Уже давно, целых шесть лет наверно, собирался он побывать у брата, полистать вместе с ним страницы их жизни, столь богатой находками, но и потерь было в них достаточно. Брат, Леонид Николаевич, окончил после войны Тимирязевскую академию, служил одно время в Москве, а потом уехал сюда, в глубину русских полей, и совхоз, в котором он работал теперь, назывался «Российский».

— Откуда у тебя такой шарабанчик? — спросил Сторожев.

— Целая история, — усмехнулся брат. — Приехали снимать один фильм, нужно было изобразить помещичью усадьбу, помещичий дом у нас цел, в нем сейчас помещается школа, а для разъездов помещика один наш старик смастерил по памяти такой шарабанчик. Теперь пользуюсь им на удивление народа... Однако долговато ты собирался ко мне.

— Знаешь наше инженерское дело... то командировка, то еще что-нибудь. А ты как здесь?

— Тружусь понемногу... совхоз наш большой, по прежним масштабам чуть ли не с половину уезда. Завтра посмотришь наше хозяйство. А сегодня в твою честь выходной день устроил себе, надо же нам поговорить по-человечески.

И час спустя, позавтракав, они сели поговорить по-человечески.

— Как видишь, и готовить научился, — сказал Леонид Николаевич, — так что не пропаду на старости лет. Только с кофе у меня плоховато.

— Я прихватил кое-что. Давай отметим свиданьице.

Они были почти однолетки, и если бы не черная с проседью борода брата, то и похожи удлиненными лицами с прямым крупным носом и темными, беспокойными глазами, нравившимися — чего уж тут — не одной женщине...

— Я в письмах ни о чем тебя не спрашивал, но по тому, как ты на некоторые мои предположения отмалчивался, чувствовал, что у тебя не все в порядке с женой, — сказал Сторожев.

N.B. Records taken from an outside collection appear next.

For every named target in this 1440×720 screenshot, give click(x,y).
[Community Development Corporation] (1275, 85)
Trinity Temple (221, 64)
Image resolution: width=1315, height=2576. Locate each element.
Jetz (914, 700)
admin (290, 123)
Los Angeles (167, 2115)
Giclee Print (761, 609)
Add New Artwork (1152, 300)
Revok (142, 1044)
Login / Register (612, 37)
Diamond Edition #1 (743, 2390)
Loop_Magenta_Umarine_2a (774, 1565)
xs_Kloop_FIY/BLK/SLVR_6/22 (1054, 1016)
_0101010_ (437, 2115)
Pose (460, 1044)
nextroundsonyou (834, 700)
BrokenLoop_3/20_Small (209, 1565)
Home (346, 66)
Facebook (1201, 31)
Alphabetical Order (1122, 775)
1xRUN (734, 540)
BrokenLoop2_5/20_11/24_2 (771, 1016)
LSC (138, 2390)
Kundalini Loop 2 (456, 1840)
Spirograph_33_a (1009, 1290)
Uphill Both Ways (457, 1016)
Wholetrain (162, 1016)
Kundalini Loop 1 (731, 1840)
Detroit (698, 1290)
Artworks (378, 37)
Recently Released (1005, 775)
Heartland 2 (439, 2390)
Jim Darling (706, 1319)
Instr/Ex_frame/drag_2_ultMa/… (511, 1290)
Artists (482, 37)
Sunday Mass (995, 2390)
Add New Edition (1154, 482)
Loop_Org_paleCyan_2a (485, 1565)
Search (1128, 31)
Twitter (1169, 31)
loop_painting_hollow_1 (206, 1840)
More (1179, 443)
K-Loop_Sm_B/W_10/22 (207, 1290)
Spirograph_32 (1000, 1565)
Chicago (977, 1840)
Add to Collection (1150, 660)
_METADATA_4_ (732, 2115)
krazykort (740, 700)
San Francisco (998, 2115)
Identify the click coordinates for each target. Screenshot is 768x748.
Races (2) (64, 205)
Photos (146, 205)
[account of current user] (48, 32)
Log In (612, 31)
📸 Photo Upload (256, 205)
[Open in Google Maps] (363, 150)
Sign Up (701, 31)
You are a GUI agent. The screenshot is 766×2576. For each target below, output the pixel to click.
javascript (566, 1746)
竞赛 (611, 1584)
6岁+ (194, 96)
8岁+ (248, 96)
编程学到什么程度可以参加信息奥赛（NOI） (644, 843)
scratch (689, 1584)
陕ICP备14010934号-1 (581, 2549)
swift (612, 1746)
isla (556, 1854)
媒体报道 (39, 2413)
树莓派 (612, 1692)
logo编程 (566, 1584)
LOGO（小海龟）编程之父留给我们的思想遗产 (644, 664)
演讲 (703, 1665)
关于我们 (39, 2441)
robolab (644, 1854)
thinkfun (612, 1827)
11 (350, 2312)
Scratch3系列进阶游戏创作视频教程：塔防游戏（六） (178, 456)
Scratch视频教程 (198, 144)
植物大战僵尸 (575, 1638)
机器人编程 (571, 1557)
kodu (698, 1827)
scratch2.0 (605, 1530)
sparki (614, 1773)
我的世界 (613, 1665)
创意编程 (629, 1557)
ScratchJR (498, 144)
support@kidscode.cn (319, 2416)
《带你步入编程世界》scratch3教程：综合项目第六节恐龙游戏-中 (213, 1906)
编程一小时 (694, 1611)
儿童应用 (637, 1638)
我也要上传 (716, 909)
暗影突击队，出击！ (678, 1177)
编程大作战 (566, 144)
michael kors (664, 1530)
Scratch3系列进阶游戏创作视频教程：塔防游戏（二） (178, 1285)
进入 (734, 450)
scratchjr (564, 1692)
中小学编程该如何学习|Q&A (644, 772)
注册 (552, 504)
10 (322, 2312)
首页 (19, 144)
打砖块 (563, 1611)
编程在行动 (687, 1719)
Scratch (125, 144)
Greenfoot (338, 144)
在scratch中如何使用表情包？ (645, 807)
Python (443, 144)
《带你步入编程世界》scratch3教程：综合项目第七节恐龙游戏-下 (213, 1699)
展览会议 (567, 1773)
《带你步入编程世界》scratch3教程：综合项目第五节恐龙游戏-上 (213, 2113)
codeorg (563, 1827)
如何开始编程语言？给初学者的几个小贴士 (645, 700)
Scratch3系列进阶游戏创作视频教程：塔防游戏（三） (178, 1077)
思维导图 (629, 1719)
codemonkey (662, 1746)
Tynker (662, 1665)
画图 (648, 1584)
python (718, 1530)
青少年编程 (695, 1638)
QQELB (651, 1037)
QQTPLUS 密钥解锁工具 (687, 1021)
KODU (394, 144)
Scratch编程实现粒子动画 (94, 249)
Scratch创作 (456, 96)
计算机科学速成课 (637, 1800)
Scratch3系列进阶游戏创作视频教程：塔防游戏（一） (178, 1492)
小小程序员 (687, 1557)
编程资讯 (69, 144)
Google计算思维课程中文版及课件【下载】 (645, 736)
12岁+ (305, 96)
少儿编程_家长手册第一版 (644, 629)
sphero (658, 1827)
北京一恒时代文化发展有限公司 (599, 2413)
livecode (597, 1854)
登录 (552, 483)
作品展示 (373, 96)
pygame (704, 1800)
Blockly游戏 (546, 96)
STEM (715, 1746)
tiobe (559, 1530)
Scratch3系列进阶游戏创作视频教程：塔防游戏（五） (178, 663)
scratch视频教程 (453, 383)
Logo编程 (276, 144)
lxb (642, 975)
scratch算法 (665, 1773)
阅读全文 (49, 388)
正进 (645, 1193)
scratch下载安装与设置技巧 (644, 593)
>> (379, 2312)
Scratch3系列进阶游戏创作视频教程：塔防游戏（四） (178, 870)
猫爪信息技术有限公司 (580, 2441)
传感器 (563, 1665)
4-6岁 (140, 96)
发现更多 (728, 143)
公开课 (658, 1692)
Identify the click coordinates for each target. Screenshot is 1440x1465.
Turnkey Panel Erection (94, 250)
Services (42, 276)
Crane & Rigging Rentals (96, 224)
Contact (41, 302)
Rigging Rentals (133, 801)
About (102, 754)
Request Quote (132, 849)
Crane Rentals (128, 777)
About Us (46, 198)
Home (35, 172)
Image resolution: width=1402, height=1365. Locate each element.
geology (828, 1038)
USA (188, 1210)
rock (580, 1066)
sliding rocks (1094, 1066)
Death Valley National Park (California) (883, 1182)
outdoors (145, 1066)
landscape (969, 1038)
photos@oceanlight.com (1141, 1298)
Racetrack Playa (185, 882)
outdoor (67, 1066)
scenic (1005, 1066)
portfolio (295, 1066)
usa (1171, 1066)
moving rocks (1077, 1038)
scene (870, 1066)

— Жена от меня ушла, — ответил Леонид Николаевич. — Наверно, не сумел я устроить ее жизнь... суть, однако, не в этом.

Он помолчал, и Сторожев ждал, что́ еще скажет брат о той, которую любил, да и она все же любила его.

— Суть в том, — сказал Леонид Николаевич, — что боюсь я за судьбу Ксении... и жалко мне ее, и боюсь за нее. А вдруг не найдет она ничего... я все-таки ее опорой был. Киноактер, с которым она теперь, говорят, человек способный... но ведь одной актерской способности недостаточно, нужно и еще нечто.

— Всему в свое время приходит конец, — сказал Сторожев жестко, — не нужно цепляться за то, что ушло.

— Однако это не заноза все-таки... взял иголку — и выковырял.

Леонид Николаевич поднялся, принес вскоре горячий чайник, насыпал в чашки порошок кофе, и, хотя на столе и стояла фляжка с коньяком, безмятежного часка не получилось.

— Я чувствовал, что у тебя неладно в твоей жизни, — повторил Сторожев. — В письмах ни о чем не спрашивал, но чувствовал. Ну что же, со свиданьицем все-таки!

— Ты, конечно, по-своему смотришь на все, Миша, — сказал Леонид Николаевич, когда они отпили по глоточку, — но Ксению я, несмотря ни на что, люблю, и навсегда захлопнуть за ней дверь не могу. Однако разве так уж зазорно — продолжать любить человека, если он даже и отвернулся от тебя? Ведь если по совести, то Ксении ничего-то не удавалось в жизни, и со мной не была она счастлива, — что же, казнить ее за это? У меня к тебе просьба, кстати: побывай у Ксении на обратном пути, я дам тебе ее адрес, передай, что я все же крепко храню в себе то, что было у нас с ней хорошего.